[Dataset entries]
------------------------
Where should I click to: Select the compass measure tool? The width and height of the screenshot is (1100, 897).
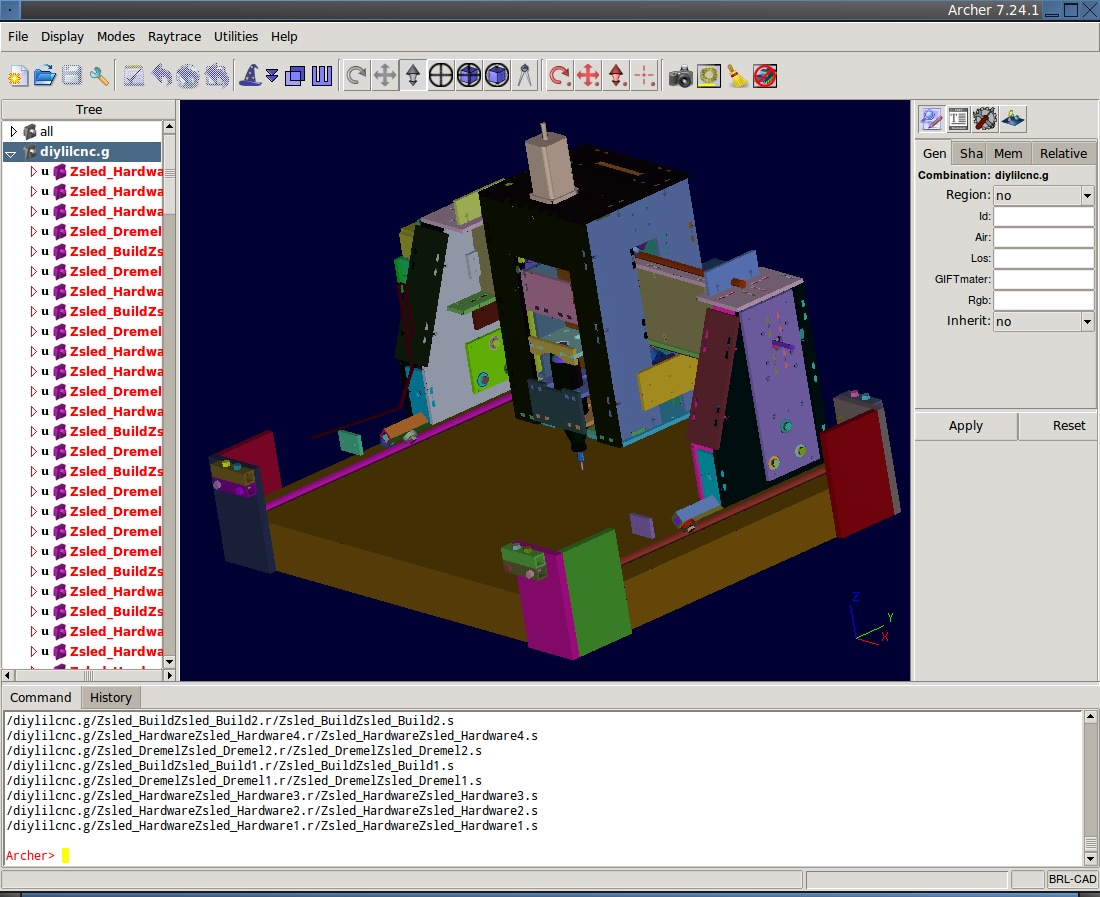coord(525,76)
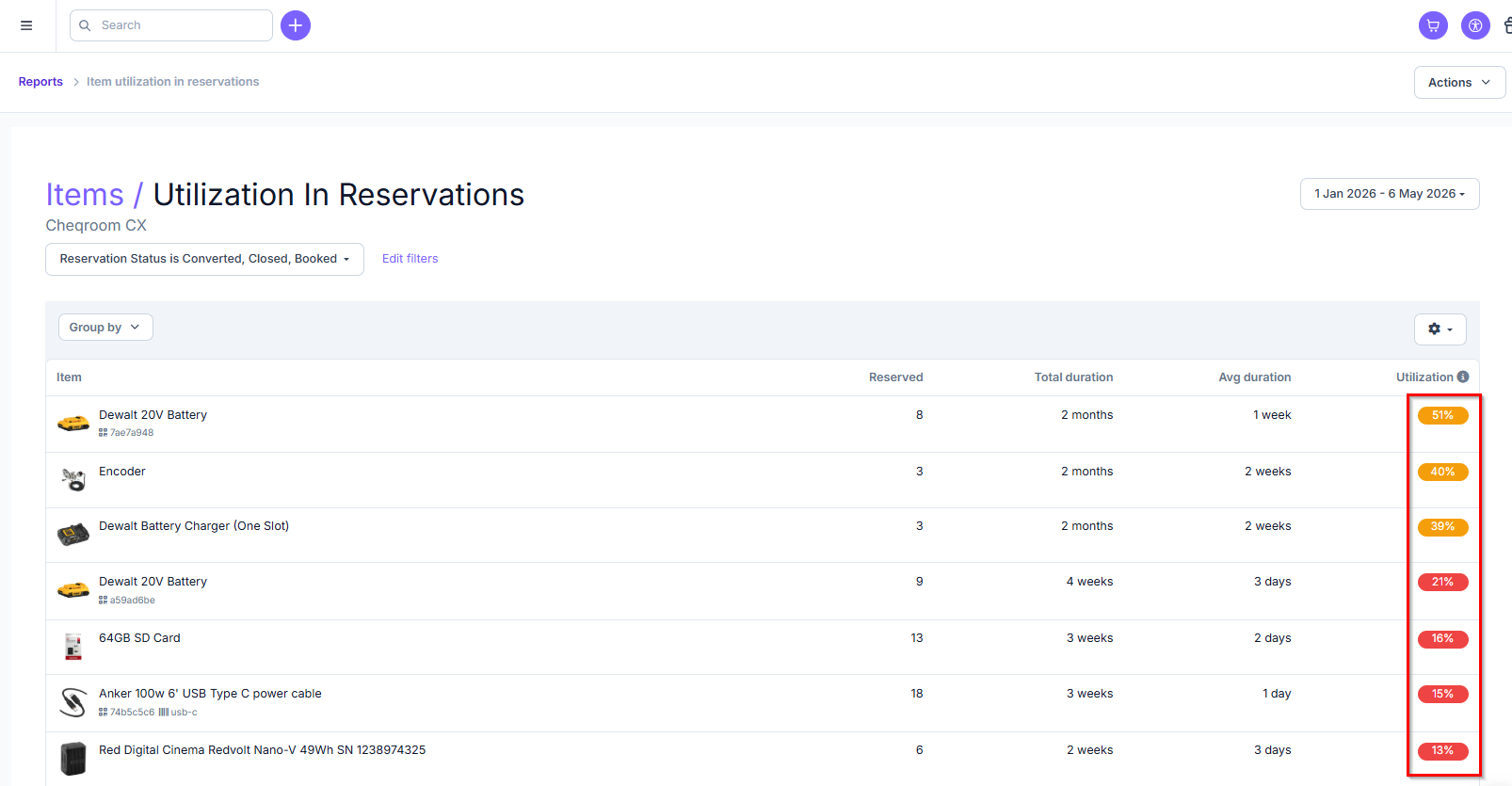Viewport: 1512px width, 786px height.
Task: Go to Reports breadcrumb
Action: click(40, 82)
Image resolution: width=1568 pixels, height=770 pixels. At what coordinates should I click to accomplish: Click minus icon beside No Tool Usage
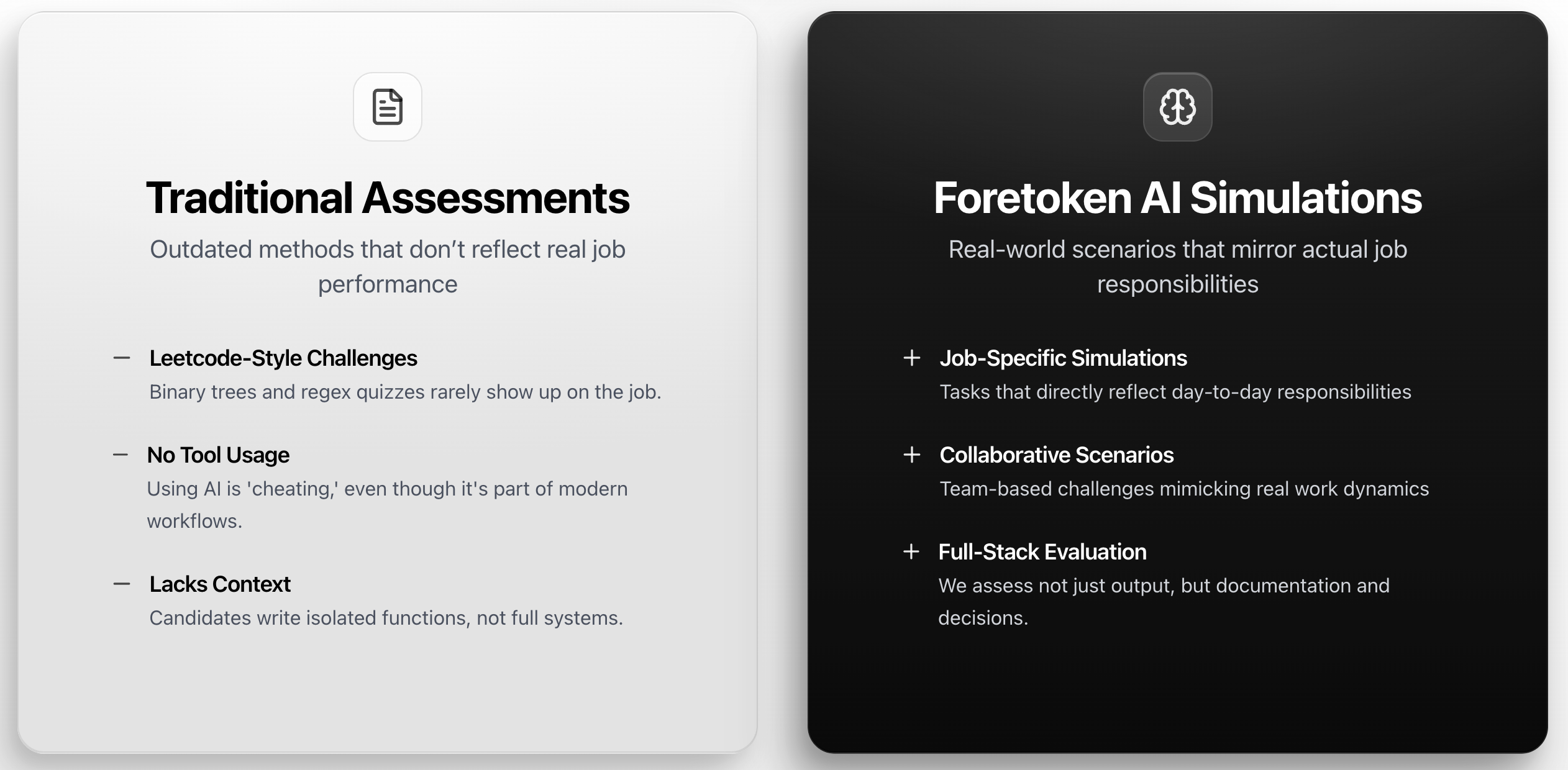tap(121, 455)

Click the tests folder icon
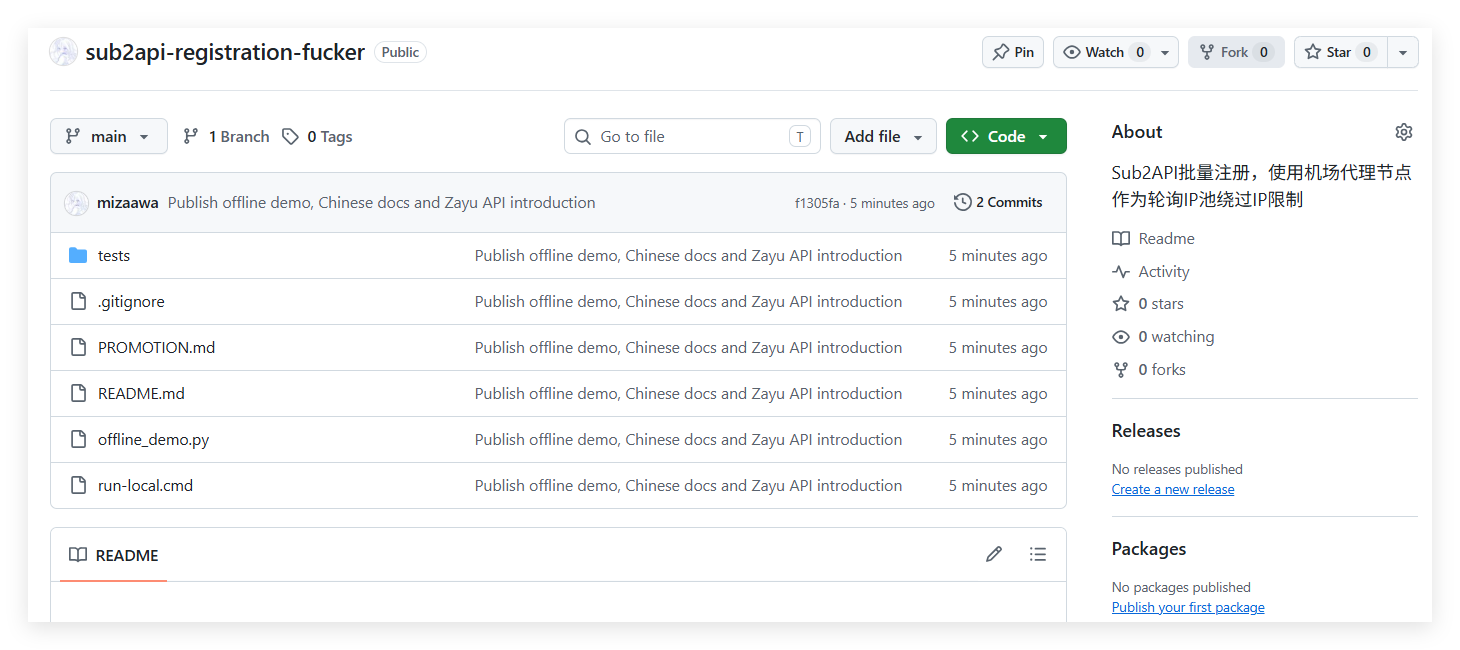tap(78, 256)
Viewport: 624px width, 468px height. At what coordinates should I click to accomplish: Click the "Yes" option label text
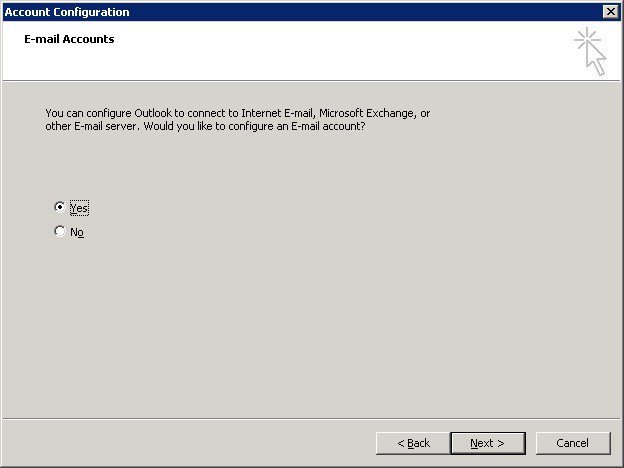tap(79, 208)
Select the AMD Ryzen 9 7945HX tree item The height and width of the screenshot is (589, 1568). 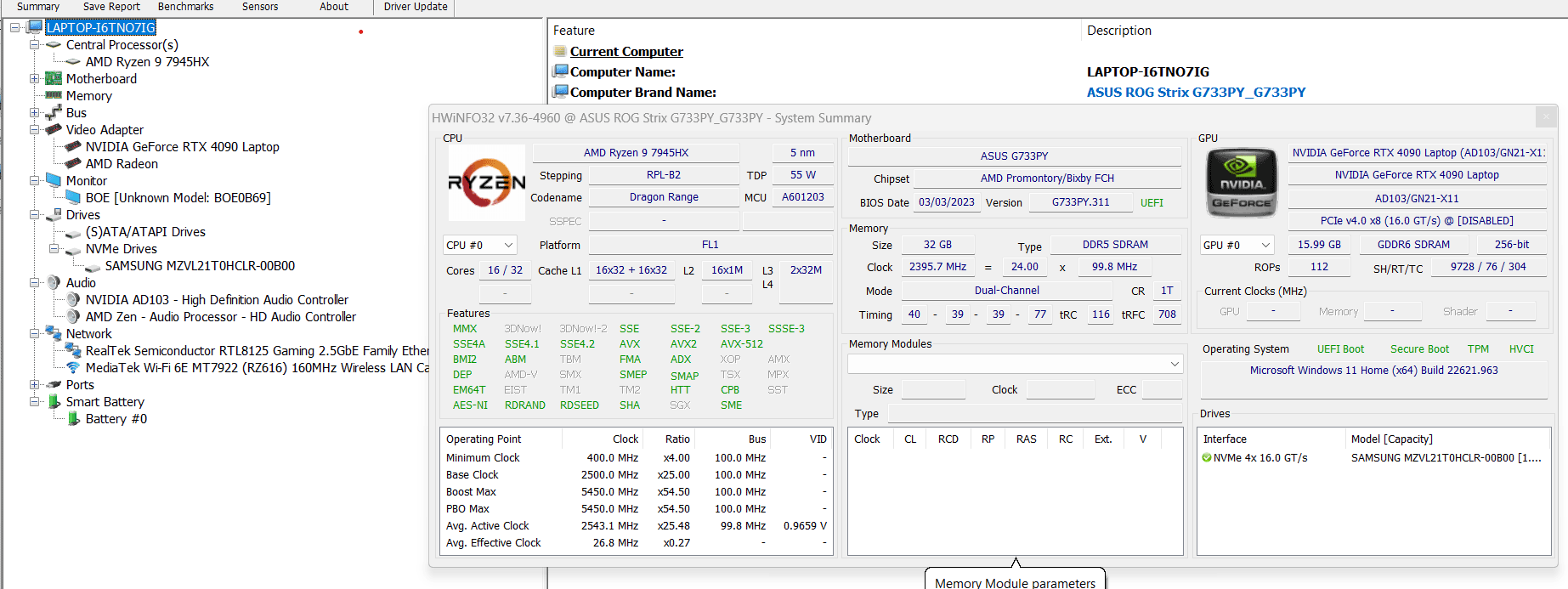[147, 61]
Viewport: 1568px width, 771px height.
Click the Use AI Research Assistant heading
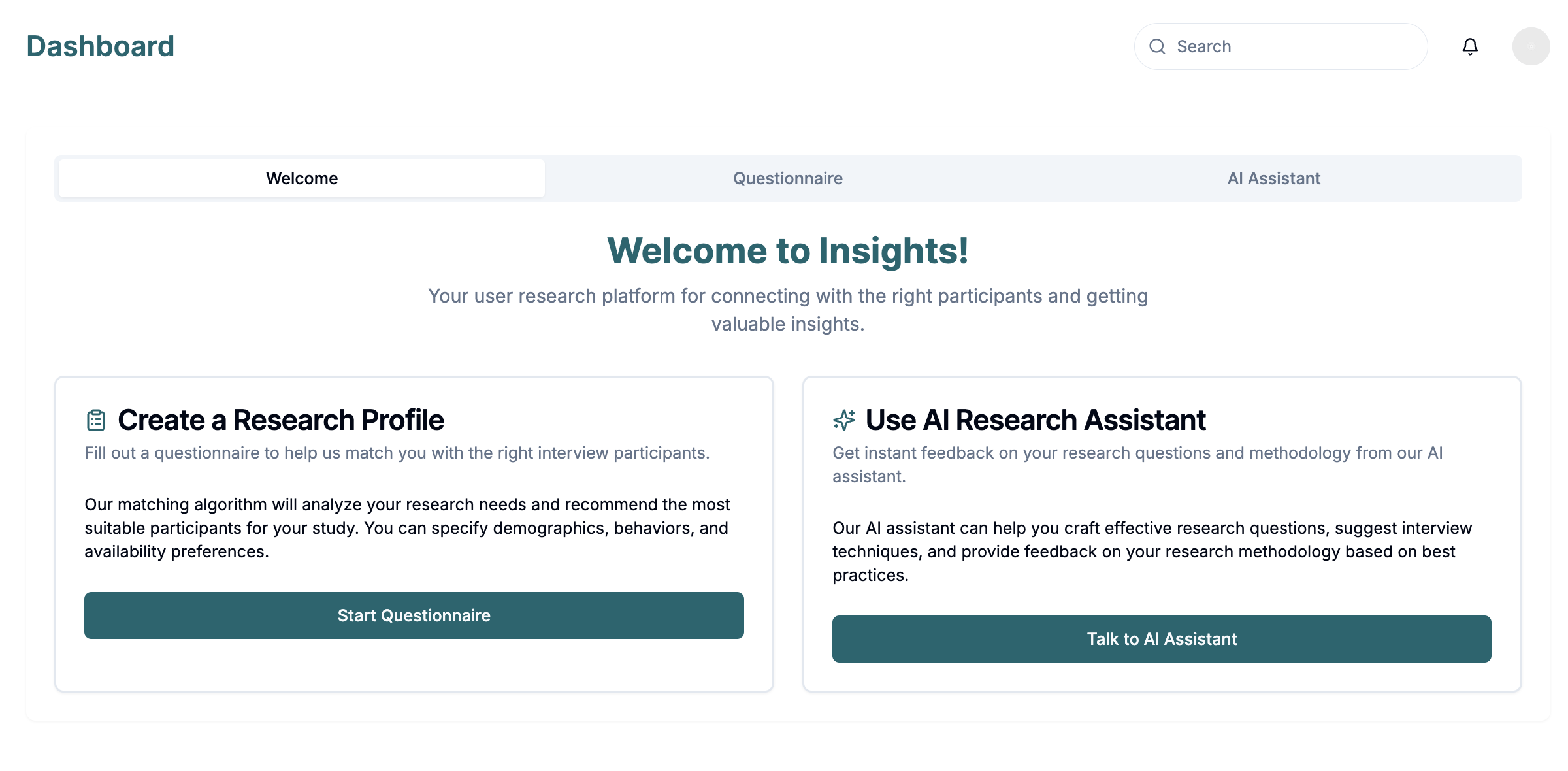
------------------------
Show every line of the records that contains the word "coordinates", matching case exactly.

### Response to the exercise:
Image resolution: width=1568 pixels, height=770 pixels. At what coordinates should I click to accomplish: Click minus icon beside No Tool Usage
Viewport: 624px width, 468px height. At what coordinates should I click to accomplish: Click the "Yes" option label text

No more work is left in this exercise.